The pervasive issue of validation sets is underlined by the comparison of alternative models and CADD v1.6 with the newly released CADD v1.7. It is trained on an augmented set of annotations, including state-of-the-art protein language model scores, regulatory variant effect predictions, Zoonomia species conservation measures, and additional noncoding scores. Nonetheless, the general comparison of, e.g., CADD v1.6 and CADD v1.7 on NCBI ClinVar data did not reveal significant performance gains, with their recall and precision scores being very close. However, the superiority of CADD v1.7 over the previous version has been shown on specialized datasets in its publication [34]. Most importantly, the comparison with CADD v1.7 highlights a potential of achieving similar or better performance from alternative labeled training data sets rather than only relying on updates and advances in model features, suggesting that the combination of both will produce even better models in the future.

Conclusions

Here, we present several training sets based on standing variation from gnomAD v3.0, approximating variant deleteriousness with low or high allele frequency in the population. We show that using frequent standing variation as a proxy for benign and rare or singleton variation as a proxy for deleterious variants allows us to train state-of-the-art models for genome-wide variant prioritization. The proposed datasets have several advantages, like being significantly larger and potentially less biased than conventional datasets for deleteriousness scoring. Consequently, some of the alternative models outperform broadly used scores for variant prioritization, CADD v1.6 and v1.7, in predictions of pathogenic and benign variant classes from the NCBI ClinVar database.

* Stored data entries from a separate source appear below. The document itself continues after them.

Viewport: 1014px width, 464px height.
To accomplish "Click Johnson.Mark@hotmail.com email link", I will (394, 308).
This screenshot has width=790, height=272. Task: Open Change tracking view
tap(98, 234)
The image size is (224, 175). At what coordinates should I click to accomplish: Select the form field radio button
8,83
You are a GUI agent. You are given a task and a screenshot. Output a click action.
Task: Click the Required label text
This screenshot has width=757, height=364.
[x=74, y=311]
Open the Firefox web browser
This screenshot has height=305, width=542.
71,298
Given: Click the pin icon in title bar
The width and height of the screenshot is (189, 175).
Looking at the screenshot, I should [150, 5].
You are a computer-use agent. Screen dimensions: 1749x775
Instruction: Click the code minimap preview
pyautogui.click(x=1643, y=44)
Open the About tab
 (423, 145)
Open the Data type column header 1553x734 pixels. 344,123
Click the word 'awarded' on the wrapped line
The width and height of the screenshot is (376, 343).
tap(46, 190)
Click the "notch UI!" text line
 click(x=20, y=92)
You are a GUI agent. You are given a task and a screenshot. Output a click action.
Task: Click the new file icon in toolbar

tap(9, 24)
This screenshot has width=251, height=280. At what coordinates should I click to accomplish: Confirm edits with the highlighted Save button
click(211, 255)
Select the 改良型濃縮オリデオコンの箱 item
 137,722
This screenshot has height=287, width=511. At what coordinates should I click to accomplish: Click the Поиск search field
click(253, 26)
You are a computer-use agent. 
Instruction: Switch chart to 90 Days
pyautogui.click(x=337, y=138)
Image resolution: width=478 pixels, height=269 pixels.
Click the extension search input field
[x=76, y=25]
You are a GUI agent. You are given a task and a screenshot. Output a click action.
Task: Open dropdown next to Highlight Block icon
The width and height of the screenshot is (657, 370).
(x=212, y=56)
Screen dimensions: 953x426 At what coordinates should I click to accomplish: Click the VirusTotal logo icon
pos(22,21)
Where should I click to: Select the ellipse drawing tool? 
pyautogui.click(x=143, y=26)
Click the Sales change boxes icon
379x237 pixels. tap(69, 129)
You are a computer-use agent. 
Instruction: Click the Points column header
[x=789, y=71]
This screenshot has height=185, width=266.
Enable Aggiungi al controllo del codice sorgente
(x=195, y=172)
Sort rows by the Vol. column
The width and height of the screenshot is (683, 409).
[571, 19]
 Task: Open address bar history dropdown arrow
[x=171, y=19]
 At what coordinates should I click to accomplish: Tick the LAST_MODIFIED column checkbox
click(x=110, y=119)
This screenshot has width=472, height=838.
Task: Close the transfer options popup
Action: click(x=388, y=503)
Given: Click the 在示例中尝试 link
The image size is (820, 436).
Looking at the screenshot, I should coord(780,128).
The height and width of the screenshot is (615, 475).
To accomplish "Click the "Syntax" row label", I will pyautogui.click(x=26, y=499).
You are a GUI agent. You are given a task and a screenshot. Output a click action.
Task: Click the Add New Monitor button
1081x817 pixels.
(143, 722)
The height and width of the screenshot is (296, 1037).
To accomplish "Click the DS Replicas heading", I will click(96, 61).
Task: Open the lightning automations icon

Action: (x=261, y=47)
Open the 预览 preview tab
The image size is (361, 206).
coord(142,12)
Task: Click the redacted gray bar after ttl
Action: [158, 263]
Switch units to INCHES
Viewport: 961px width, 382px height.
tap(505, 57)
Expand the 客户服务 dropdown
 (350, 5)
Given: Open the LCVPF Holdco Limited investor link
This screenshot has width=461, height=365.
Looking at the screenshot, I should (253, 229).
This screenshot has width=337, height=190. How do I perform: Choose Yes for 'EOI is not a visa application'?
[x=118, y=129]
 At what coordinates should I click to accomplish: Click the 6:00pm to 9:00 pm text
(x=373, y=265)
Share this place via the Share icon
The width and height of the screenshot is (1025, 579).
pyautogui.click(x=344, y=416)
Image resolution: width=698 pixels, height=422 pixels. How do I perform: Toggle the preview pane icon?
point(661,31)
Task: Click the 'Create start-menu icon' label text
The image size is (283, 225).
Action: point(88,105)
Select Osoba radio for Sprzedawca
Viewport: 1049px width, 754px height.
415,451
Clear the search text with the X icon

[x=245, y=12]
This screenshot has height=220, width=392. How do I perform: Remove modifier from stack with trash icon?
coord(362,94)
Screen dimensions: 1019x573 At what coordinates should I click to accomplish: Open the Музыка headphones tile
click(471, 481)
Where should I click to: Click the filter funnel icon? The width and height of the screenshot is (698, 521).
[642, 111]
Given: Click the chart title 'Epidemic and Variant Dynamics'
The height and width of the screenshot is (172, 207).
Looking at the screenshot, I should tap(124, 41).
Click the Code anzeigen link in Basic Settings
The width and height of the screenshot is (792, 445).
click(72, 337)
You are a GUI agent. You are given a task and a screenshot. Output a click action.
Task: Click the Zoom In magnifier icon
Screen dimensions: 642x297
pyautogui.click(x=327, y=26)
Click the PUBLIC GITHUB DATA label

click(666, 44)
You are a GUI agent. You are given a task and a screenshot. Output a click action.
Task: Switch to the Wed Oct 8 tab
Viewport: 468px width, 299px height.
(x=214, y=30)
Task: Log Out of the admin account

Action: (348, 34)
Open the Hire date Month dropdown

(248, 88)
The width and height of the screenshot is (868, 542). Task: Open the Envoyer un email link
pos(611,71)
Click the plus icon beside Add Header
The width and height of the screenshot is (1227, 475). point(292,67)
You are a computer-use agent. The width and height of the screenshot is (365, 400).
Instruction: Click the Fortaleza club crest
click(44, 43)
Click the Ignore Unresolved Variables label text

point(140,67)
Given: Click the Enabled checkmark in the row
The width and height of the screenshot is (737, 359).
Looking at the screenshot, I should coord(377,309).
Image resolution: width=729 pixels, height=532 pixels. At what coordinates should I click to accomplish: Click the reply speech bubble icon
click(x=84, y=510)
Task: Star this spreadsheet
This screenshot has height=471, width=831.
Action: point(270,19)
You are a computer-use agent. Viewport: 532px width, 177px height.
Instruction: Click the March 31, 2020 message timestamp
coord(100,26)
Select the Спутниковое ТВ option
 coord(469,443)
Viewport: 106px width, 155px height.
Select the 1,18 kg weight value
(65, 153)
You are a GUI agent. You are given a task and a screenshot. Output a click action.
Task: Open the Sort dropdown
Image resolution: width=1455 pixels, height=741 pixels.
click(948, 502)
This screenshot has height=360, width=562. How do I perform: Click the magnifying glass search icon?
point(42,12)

Covering a broader range of rare annotations and containing recent evolutionary changes, large datasets of standing variation can be used either standalone or in combination with evolutionary data, for example human-derived variants or primate variation data, for various research purposes. Across various training data settings, we show that these alternative datasets can improve variant prioritization, providing better assessment of variant pathogenicity, especially also for non-coding effects. We make these training sets readily available for reproducing our results on the CADD v1.6 feature set, but also for annotating them with other feature sets. Future models derived from the variant sets provided will enable various basic research and clinical applications.

Supplementary Information

13073_2025_1517_MOESM1_ESM.pdf (1.9MB, pdf)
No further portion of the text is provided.